What did Nancy Kanwisher discover?

What did Nancy Kanwisher discover?

One of her discoveries was that the short-term memory drops the second occurrence of a word in a sentence or a picture in a series of images. Kanwisher was also one of the first to use functional magnetic resonance imaging (fMRI) to understand the functional organisation of the brain.

What does dr Nancy Kanwisher study in this episode?

The Unknown Brain Nancy Kanwisher studies the brain partly by staring at her own. She’s spent countless hours in an fMRI scanner, mapping her own brain to gain insight into what makes us human.

Where is the parahippocampal place area?

The parahippocampal place area (PPA) is a sub-region of the parahippocampal cortex that lies medially in the inferior temporo-occipital cortex. PPA plays an important role in the encoding and recognition of environmental scenes (rather than faces).

When did Cognitive Neuroscience emerge?

Cognitive neuroscience began to integrate the newly-laid theoretical ground in cognitive science, that emerged between the 1950s and 1960s, with approaches in experimental psychology, neuropsychology, and neuroscience. Neuroscience was formally recognized as a unified discipline in 1971.

Why do we have the fusiform face area?

The fusiform face area (FFA, meaning spindle-shaped face area) is a part of the human visual system (while also activated in people blind from birth) that is specialized for facial recognition. It is located in the inferior temporal cortex (IT), in the fusiform gyrus (Brodmann area 37).

What does the parahippocampal do?

The parahippocampal gyrus (or hippocampal gyrus) is a grey matter cortical region of the brain that surrounds the hippocampus and is part of the limbic system. The region plays an important role in memory encoding and retrieval. It has been involved in some cases of hippocampal sclerosis.

When was the parahippocampal place area discovered?

1998
Another well-studied category-selective region of cortex is the parahippocampal place area (PPA) described first by Epstein and Kanwisher (1998) responding strongly to a wide variety of stimuli depicting places and/or scenes (e.g. outdoor and indoor scenes and houses) compared to various control stimuli (e.g., faces or …

What does the FFA do in the brain?

The fusiform face area (FFA) is a region of the cortex in the inferior temporal lobe of the brain that has been shown to respond most strongly to faces compared with other types of input (e.g., objects) for typically developing individuals.

What area of the brain specializes in face recognition?

The temporal lobe of the brain is partly responsible for our ability to recognize faces. Some neurons in the temporal lobe respond to particular features of faces. Some people who suffer damage to the temporal lobe lose their ability to recognize and identify familiar faces. This disorder is called prosopagnosia.

What is the Amygdaloid body?

Introduction: The amygdaloid body is a structure localized to the temporal lobe in mammals, formed by different nuclei and traditionally associated with the emotion system of the brain. The amygdaloid body modulates the storage of memory in other regions of the brain, such as the caudate nucleus and the hippocampus.

What does Nancy Kanwisher study?

Nancy Kanwisher studies the functional organization of the human brain as a window into the architecture of the mind. Nancy Kanwisher’s group studies the functional organization of the human brain as a window into the architecture of the mind.

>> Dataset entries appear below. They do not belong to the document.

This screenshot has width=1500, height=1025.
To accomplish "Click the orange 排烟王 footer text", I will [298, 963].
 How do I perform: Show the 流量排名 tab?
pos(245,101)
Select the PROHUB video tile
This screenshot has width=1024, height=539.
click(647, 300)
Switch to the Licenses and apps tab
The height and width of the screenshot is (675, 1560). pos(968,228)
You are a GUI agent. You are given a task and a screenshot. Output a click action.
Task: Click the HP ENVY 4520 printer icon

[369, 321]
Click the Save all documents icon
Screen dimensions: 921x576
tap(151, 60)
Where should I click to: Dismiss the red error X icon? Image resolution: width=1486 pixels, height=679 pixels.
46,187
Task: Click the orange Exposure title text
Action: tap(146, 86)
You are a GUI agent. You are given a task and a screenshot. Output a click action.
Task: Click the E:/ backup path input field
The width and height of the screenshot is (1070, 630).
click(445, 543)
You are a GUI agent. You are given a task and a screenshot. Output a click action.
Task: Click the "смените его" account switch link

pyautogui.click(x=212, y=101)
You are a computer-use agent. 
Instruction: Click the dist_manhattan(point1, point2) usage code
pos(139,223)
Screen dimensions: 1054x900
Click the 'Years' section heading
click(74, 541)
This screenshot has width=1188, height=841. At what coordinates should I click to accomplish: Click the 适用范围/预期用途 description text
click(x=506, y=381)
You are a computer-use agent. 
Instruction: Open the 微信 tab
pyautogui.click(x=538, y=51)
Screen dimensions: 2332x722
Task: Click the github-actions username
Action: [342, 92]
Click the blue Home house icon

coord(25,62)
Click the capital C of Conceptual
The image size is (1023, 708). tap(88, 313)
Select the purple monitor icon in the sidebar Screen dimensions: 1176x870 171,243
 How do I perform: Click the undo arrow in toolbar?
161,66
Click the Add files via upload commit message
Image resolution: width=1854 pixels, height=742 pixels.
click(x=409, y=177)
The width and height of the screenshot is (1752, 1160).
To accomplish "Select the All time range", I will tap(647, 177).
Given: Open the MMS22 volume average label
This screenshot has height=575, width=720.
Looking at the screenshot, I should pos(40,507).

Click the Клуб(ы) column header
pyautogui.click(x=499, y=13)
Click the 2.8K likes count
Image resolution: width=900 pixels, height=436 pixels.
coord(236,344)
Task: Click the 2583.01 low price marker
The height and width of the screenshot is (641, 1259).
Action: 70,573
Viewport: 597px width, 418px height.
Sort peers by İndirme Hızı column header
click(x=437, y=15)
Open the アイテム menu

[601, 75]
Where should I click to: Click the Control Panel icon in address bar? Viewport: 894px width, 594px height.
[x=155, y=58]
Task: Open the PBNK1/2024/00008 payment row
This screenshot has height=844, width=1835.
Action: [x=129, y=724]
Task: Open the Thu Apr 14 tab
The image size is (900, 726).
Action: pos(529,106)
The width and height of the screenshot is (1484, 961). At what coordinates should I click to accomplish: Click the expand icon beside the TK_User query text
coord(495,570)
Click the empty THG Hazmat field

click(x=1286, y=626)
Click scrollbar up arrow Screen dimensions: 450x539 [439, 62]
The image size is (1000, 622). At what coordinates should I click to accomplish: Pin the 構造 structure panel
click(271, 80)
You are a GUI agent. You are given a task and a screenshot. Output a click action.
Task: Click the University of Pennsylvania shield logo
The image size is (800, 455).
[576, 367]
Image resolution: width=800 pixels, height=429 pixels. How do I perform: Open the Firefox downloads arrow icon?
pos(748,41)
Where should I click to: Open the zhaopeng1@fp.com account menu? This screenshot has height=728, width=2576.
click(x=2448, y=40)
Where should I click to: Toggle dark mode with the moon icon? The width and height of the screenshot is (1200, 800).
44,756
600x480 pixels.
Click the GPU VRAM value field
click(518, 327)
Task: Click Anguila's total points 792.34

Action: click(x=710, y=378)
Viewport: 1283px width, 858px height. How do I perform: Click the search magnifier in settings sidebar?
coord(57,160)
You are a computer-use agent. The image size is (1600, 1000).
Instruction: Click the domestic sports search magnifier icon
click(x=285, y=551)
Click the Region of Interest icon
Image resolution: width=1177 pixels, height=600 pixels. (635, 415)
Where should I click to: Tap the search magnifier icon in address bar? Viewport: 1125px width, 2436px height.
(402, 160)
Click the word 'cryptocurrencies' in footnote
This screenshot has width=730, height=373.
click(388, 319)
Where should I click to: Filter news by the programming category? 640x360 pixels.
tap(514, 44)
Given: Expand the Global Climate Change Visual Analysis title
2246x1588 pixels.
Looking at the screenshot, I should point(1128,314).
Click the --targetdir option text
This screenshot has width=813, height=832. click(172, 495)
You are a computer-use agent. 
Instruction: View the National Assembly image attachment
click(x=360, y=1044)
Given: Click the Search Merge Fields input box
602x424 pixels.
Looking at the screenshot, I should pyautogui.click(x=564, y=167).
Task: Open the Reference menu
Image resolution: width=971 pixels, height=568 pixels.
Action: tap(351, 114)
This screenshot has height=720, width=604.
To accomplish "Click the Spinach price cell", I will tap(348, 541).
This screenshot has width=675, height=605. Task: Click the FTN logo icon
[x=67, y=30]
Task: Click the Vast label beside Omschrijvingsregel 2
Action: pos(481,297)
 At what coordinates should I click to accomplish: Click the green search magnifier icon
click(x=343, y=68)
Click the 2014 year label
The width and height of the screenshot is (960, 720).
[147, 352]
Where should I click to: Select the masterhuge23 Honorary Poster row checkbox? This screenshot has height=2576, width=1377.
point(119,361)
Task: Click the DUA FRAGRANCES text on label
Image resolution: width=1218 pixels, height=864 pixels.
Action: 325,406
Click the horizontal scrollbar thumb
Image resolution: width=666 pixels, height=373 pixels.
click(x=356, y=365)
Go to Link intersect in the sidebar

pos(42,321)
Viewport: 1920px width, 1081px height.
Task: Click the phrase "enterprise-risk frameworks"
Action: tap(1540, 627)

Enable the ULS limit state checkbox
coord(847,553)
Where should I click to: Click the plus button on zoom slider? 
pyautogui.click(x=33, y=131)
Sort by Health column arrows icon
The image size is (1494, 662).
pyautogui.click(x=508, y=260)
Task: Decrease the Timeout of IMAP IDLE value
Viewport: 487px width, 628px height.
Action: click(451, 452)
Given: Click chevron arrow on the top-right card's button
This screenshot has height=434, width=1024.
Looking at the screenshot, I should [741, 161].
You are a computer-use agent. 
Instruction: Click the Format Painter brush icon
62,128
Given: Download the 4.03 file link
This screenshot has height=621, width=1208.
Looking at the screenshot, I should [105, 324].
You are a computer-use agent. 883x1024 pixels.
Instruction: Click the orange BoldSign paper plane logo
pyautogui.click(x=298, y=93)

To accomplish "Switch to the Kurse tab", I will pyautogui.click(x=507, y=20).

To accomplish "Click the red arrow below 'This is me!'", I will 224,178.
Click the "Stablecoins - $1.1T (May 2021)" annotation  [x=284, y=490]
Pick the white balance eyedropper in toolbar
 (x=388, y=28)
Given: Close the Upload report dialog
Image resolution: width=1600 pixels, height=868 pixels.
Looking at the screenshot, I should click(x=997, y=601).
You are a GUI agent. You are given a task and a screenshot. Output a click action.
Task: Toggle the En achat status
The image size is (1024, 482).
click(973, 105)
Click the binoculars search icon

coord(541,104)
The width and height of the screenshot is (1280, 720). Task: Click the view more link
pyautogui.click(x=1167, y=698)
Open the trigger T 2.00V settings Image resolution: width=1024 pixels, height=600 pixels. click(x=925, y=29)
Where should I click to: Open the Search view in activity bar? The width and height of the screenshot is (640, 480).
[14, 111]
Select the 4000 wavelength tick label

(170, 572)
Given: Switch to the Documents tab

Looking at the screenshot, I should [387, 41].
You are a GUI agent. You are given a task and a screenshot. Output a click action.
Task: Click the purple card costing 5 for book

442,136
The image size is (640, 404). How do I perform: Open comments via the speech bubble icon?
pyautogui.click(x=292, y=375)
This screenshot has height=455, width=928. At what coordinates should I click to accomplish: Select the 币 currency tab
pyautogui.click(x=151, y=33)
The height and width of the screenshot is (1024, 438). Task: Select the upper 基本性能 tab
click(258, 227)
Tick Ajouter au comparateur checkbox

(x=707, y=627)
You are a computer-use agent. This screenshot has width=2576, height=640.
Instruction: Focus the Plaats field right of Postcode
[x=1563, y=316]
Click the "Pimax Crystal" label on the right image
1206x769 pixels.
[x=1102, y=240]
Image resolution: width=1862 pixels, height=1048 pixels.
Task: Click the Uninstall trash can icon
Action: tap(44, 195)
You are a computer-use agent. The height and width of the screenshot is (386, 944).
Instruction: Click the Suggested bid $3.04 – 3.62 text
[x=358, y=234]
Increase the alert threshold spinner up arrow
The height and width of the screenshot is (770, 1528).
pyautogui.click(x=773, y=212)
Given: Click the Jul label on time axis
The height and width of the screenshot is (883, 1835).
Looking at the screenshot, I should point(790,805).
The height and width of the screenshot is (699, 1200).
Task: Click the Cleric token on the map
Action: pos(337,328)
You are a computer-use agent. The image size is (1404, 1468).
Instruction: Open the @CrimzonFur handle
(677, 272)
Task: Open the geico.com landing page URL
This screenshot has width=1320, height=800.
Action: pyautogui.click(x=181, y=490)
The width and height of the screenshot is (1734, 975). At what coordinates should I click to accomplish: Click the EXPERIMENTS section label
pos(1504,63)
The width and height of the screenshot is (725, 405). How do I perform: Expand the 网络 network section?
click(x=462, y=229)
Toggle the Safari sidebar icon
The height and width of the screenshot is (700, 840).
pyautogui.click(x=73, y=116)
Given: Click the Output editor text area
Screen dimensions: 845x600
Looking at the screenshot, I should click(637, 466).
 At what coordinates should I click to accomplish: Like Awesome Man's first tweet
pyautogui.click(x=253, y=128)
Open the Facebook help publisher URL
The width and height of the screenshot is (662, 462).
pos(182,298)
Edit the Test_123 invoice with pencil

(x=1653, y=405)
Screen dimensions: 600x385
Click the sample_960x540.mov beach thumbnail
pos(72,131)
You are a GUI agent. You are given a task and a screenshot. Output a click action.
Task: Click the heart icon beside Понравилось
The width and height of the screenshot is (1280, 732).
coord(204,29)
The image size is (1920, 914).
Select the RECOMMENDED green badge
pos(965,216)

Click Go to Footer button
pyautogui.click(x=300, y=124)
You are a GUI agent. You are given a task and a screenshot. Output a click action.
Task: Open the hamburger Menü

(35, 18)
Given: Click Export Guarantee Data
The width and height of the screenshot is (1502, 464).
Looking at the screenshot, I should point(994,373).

What is the Kanwisher lab?

The Kanwisher Lab investigates the functional organization of the human brain as a window in to the architecture of the mind. Over the last 20 years our lab has played a central role in the identification of a number of regions of the cortex in humans that are engaged in particular components of perception and cognition.

Who was John Kanwisher?

The Woods Hole Oceanographic Institution scientist developed telemetry devices to study animals’ physiology in the wild. M y father John Kanwisher, a scientist and inventor at the Woods Hole Oceanographic Institution, died peacefully in his sleep at age 95 on May 7.